Work to be completed: Exactly the lines from the one containing "Collapse row 40 with the down chevron" through the end of the data, and nothing more, should be retyped; pictures stay out.

Collected data entries:

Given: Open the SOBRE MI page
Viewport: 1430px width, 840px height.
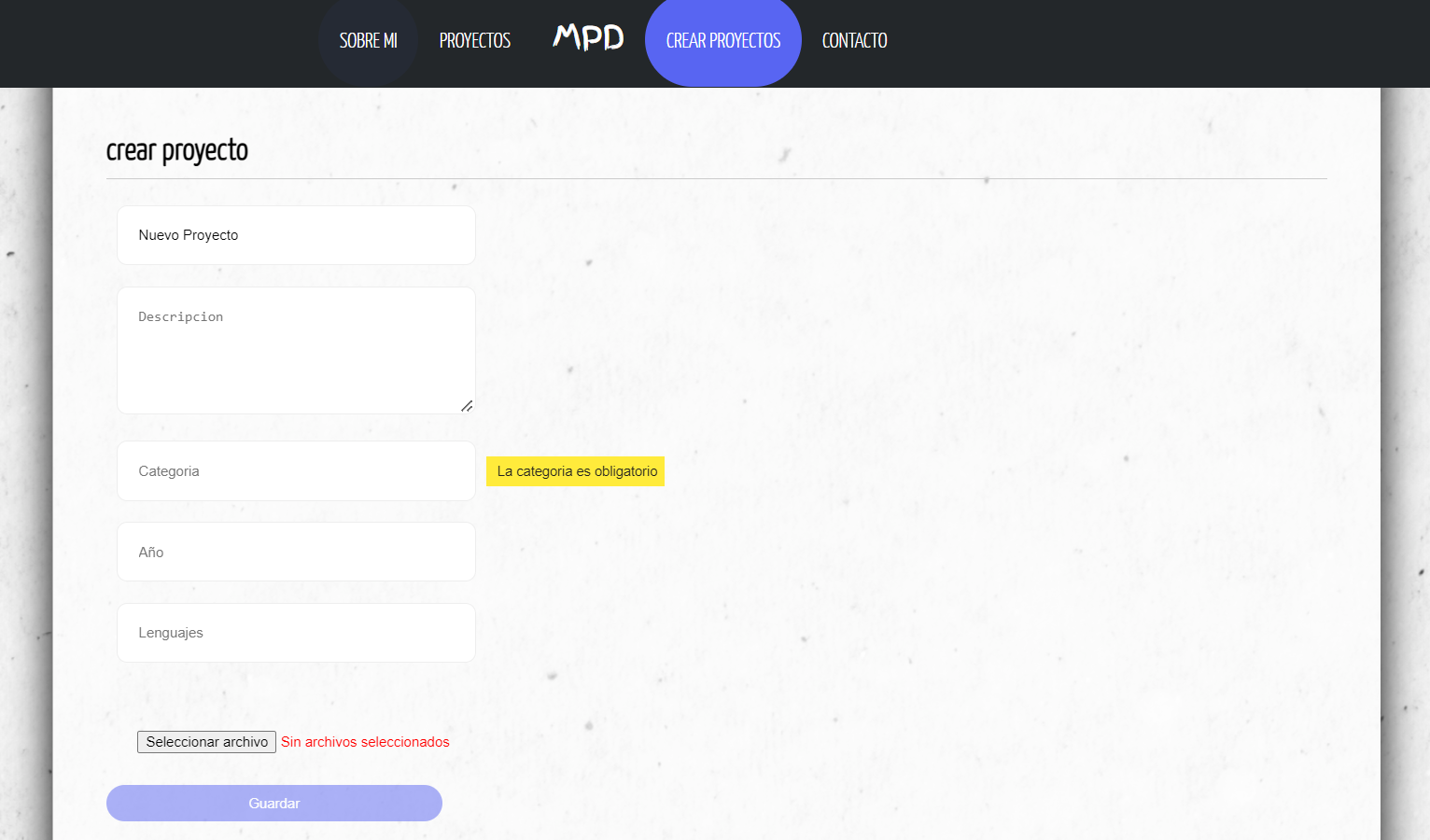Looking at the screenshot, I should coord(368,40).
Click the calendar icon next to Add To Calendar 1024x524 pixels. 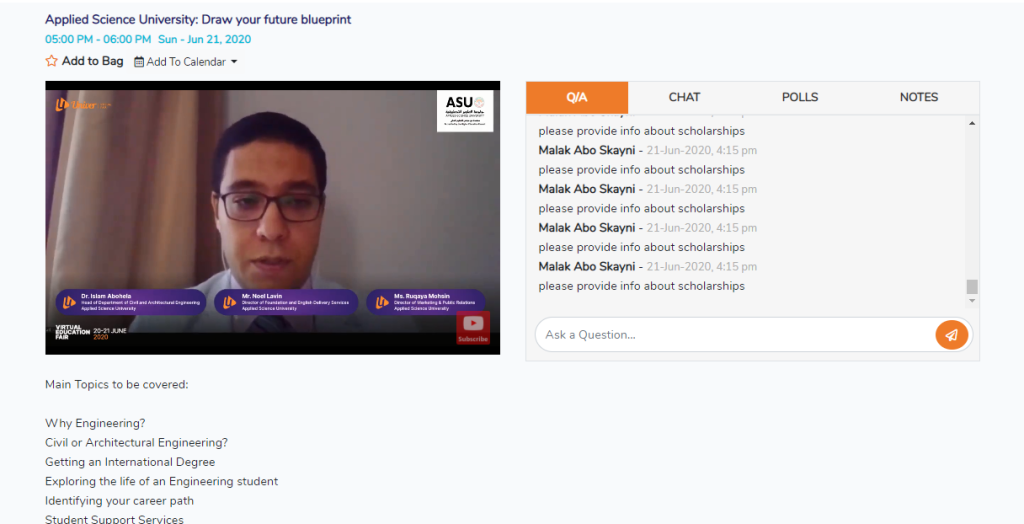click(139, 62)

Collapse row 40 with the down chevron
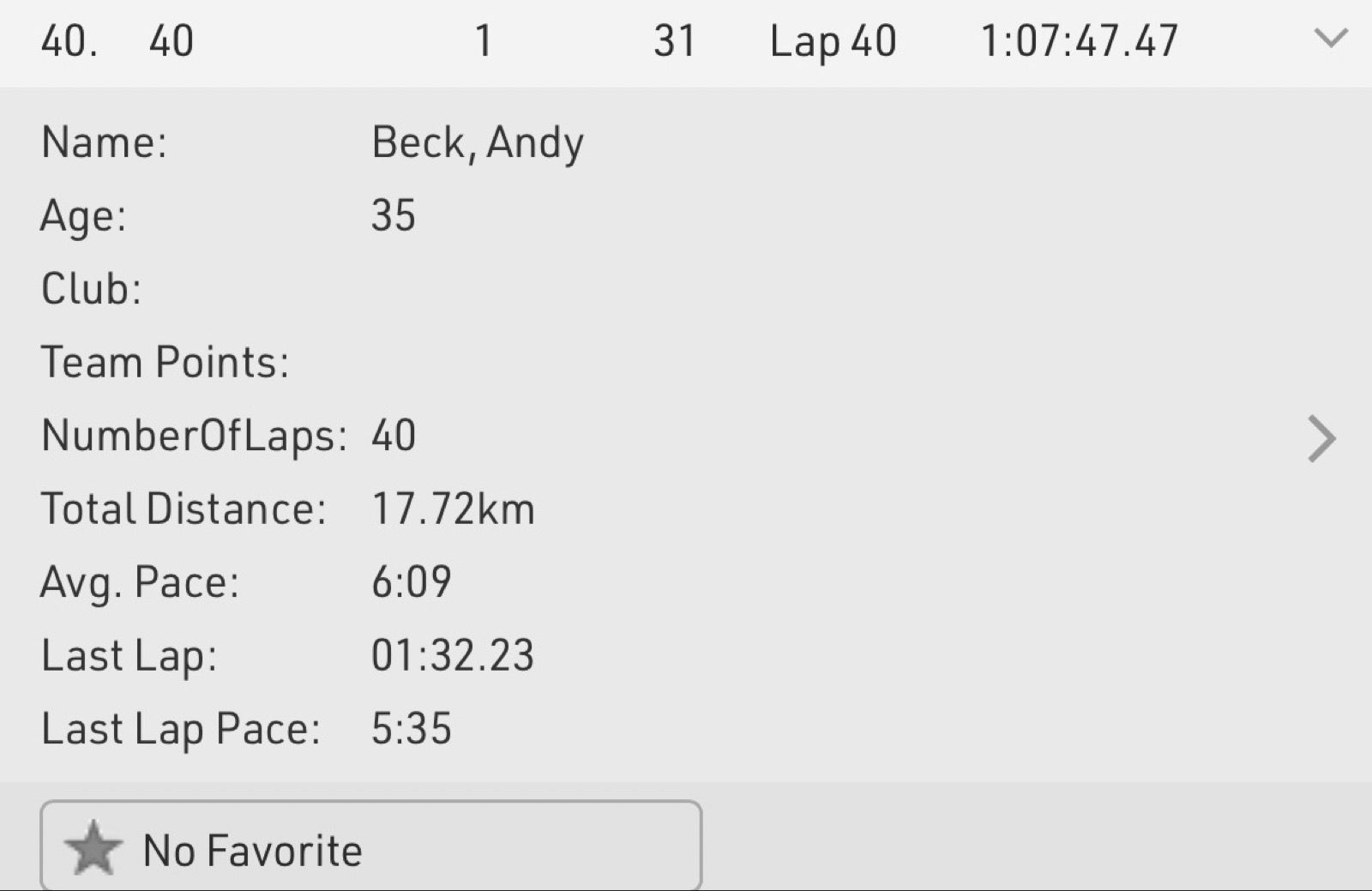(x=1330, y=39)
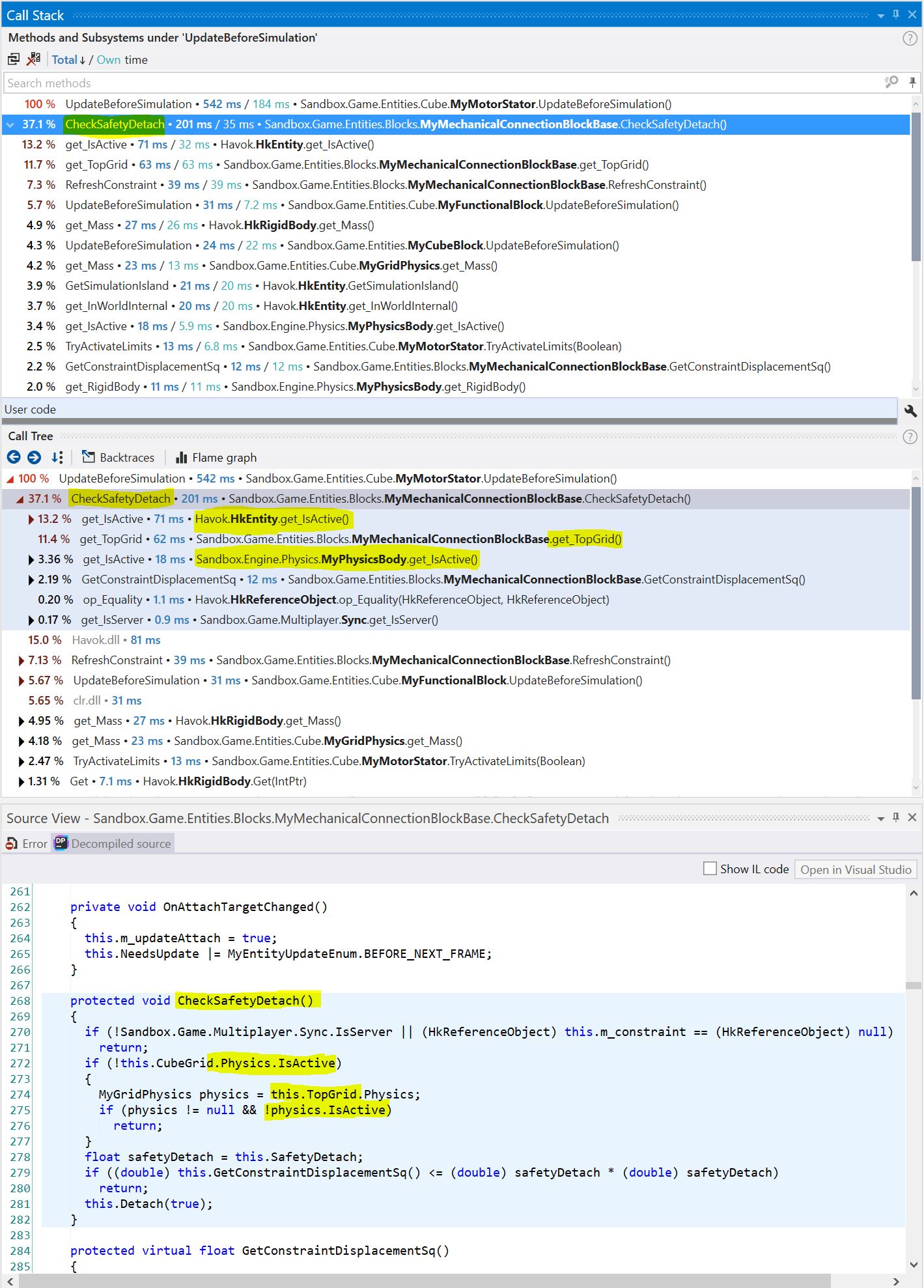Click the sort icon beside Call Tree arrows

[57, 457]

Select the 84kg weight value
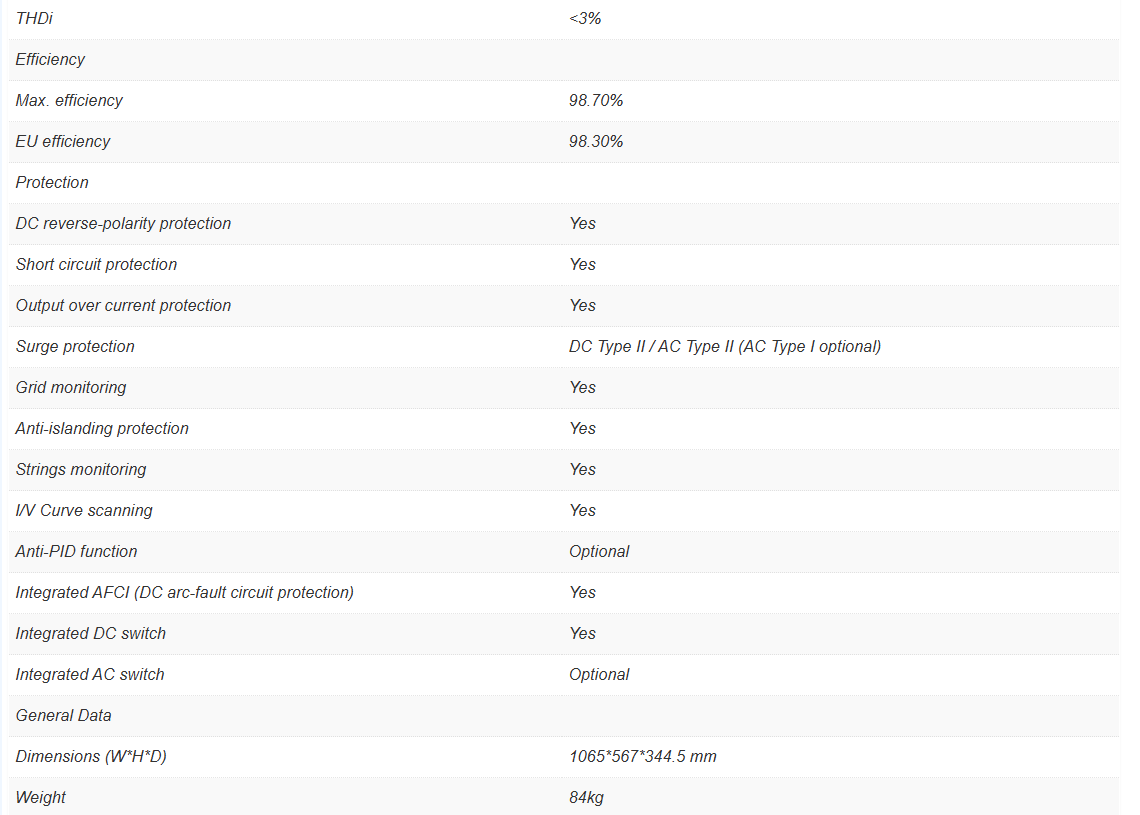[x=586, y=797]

The completed task:
Collapse row 40 with the down chevron
(x=1330, y=39)
Click the sort icon beside Call Tree arrows

[57, 457]

Select the 84kg weight value
[x=586, y=797]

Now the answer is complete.